Most nad dziką rzeką
Z bazy nie podążaj „drogą”, bo po 300 metrach czekałby na ciebie nieprzyjemny bród, ale ścieżką, która skręca w dolinę na zachodzie. Znajdziesz tutaj mały mostek, po którym łatwo przeprawisz się przez dziką rzekę.
Droga bród
Podążaj ścieżką wzdłuż rzeki, aby wrócić na drogę. Tutaj czasem spotkasz nieszczęśliwych turystów, którzy zastanawiali się, jak przez to przejść, bo czasem samochód terenowy ma z tym problem. Więc jeśli wyślesz ich na mostek (którego stąd nie widać) na pewno będą wdzięczni :-)
Rzeka Karakol
100 metrów poniżej znajduje się most nad ryczącą lodowatą rzeką Karakol. Tutaj kończy się podróż przez równinę i zaczyna się „niekończąca się” wspinaczka.
Psi
Po przejściu przez most na rzece Karakol droga znika w takim wędrującym lesie, który kiedyś był wypełniony masywnymi głazami z górskiego osuwiska.

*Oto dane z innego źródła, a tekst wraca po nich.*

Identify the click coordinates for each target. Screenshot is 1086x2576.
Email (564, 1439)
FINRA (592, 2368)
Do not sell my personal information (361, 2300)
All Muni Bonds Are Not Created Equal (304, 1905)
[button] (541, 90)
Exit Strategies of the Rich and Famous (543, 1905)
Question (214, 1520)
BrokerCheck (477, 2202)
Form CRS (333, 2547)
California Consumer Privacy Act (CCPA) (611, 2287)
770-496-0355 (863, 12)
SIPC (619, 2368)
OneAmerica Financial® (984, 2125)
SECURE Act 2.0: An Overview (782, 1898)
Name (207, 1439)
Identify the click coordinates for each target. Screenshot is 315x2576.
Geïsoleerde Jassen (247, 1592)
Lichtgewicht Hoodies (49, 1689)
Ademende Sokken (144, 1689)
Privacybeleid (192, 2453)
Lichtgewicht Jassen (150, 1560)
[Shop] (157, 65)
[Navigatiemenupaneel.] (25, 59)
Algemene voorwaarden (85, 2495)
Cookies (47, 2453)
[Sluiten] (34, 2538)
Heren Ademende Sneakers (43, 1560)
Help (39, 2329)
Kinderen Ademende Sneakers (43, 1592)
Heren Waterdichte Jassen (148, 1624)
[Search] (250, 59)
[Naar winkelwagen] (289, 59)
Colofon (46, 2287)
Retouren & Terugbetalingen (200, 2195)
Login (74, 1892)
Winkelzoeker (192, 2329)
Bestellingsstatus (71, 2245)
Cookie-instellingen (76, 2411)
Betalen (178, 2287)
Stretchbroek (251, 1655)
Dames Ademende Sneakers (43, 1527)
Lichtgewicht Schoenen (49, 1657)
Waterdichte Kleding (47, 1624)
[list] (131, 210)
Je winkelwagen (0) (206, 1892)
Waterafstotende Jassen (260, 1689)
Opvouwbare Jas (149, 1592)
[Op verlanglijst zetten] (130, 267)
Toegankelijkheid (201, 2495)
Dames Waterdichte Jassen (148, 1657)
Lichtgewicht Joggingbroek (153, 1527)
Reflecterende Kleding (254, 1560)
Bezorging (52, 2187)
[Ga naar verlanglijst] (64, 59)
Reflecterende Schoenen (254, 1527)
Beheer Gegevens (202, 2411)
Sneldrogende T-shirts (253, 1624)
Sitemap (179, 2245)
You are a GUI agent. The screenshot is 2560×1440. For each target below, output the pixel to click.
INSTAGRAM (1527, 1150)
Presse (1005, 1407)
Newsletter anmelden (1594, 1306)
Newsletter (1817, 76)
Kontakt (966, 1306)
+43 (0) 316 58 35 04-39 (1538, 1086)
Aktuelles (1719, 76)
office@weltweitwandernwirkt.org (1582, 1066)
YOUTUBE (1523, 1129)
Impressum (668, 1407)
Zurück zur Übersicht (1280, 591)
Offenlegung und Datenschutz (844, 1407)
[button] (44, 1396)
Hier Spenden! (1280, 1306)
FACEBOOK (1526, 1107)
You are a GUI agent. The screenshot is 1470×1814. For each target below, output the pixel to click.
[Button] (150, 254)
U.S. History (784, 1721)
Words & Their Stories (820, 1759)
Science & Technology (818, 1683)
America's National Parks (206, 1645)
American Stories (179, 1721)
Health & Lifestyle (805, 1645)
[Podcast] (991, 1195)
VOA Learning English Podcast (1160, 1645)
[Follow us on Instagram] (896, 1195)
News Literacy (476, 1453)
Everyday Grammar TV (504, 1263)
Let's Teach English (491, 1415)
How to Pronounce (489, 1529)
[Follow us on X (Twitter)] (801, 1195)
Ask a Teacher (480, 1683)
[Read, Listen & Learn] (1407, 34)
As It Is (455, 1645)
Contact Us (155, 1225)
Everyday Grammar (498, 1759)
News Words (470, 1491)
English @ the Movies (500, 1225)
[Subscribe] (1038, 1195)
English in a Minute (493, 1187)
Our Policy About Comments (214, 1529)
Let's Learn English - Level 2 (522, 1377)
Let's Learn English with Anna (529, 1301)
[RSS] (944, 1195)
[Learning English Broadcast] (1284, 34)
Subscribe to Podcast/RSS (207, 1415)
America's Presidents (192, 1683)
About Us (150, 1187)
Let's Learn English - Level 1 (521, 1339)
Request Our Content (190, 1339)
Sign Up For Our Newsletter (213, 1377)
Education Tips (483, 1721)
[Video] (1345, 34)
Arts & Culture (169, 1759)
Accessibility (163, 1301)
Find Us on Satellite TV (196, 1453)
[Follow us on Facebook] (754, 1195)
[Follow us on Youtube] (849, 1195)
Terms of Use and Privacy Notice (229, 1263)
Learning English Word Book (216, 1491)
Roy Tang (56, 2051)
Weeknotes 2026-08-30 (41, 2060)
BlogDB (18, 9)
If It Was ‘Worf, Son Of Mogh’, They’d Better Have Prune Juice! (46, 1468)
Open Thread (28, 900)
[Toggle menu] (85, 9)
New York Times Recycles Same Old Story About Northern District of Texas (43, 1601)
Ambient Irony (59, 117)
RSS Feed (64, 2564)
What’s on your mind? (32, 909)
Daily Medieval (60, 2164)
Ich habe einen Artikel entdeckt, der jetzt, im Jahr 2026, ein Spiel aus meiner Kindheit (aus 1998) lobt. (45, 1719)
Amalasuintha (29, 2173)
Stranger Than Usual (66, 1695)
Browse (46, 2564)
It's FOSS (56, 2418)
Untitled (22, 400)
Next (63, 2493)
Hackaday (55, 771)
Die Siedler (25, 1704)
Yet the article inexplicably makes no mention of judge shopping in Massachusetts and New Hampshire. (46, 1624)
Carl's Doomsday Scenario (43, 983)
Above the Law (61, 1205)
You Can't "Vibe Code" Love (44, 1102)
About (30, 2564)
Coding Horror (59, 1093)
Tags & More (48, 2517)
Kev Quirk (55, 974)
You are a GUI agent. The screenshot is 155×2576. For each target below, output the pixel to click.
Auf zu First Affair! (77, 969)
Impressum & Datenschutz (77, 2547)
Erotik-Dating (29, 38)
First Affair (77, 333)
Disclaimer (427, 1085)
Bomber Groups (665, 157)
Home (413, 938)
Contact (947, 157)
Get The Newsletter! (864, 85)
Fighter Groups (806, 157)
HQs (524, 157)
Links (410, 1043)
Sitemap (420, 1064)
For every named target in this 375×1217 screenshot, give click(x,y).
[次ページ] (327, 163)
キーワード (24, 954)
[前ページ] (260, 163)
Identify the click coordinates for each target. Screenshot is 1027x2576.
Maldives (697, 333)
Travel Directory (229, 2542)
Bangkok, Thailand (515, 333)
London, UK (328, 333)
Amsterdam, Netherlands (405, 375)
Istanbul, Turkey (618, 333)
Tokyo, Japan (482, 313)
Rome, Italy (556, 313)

Droga tu i ówdzie kręci się, a potem zaczyna się wspinać po dość stromym zboczu. Po pół godzinie w końcu otwiera się widok na drugą stronę doliny, przez korony miejscowych świerków Schrenkiana (Picea schrenkiana). Tutaj dominuje ostro zakończona góra o wysokości około 4200 metrów nad poziomem morza.
Naprzeciwko doliny
Gdy szlak opuszcza las, widoki na przeciwległą dolinę znacznie się poprawiają. Okoliczna roślinność jest tak „zarośnięta”, że pokonywanie zakrętów na słonecznym stoku nie jest zbyt przyjemne. W porównaniu z innymi miejscami w Kirgistanie spotkasz stosunkowo dużą liczbę turystów – może ponad 20.
Zakopana dolina
Po wejściu na „chwastowe” zbocze otwiera się widok na naszą dolinę. Niestety okaże się, że dziwnie oczyszczony obszar z lodowca, który od dołu wyglądał jak potencjalna tama jeziora, nie jest tym, o czym myśleliście. Woda oczywiście wypływa z miejsc, w których nie jest ona jeszcze stąd widoczna. Kolejna ścieżka, która cię teraz czeka, również nie jest zbyt przyjemna – całe dno doliny pokryte jest kamieniami z okolicznych murów, więc będziesz skakał i tarzał się wśród kamieni. Dobrze jest tu być, gdy światła wrócą.
Stawy na kempingu
Po pokonaniu odcinka z zatopionymi głazami jest to w końcu pierwsze przyjemne miejsce na tej wędrówce. Woda przelewa się do małych jezior, aw niewielkiej odległości znajduje się oficjalny obóz. Ale ludzie tu namiotują, gdzie chcą – po prostu znajdź fajną łatkę.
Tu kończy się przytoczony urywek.